**Text segment**:
-=-=-

Tears as Chernobyl children fly home

PUBLISHED: 15:38 11 October 2007 | UPDATED: 15:17 12 May 2010

Graham Palmer gives English lessons to some of the youngsters

Graham Palmer gives English lessons to some of the youngsters

THE children of Chernobyl have again touched the hearts of all those they have met, as their second visit to the UK came to an end on Sunday. For four weeks, the 17 youngsters have been staying with families in and around Melbourn. While in their care t

Dianna and Dianna meet one of the residents at Shepreth Wildlife Park

THE children of Chernobyl have again touched the hearts of all those they have met, as their second visit to the UK came to an end on Sunday.

For four weeks, the 17 youngsters have been staying with families in and around Melbourn.

While in their care they have been given much needed medical and dental treatment, nutrition and vitamins, and vital respite from the radiation-plagued environment at home.

The trip has given the children a welcome healthy break, with the annual four-week programme estimated to add as much as two years to their lives.

-=-=-

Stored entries

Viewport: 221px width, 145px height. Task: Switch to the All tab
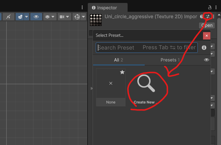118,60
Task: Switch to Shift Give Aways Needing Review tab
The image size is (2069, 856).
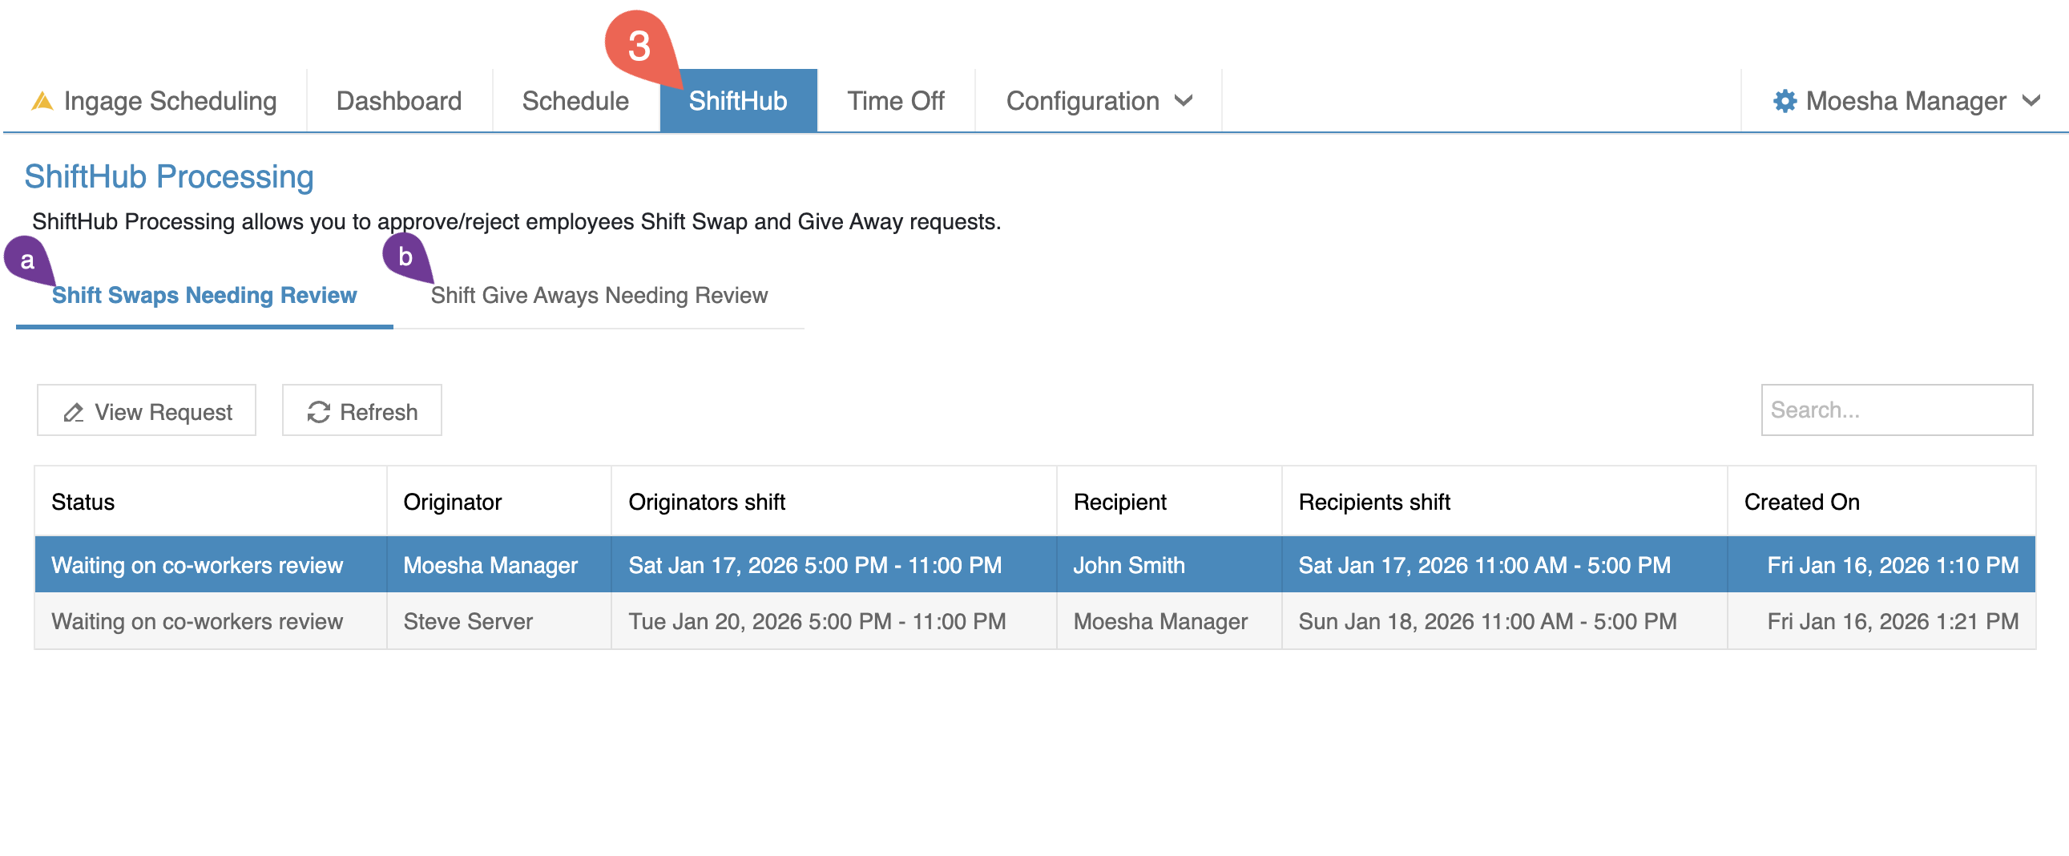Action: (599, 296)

-=-=-

**Task details**:
Please state how much the annual four-week programme is estimated to add to the children's lives, according to the Chernobyl children article.

**Solution to this exercise**:
As much as two years.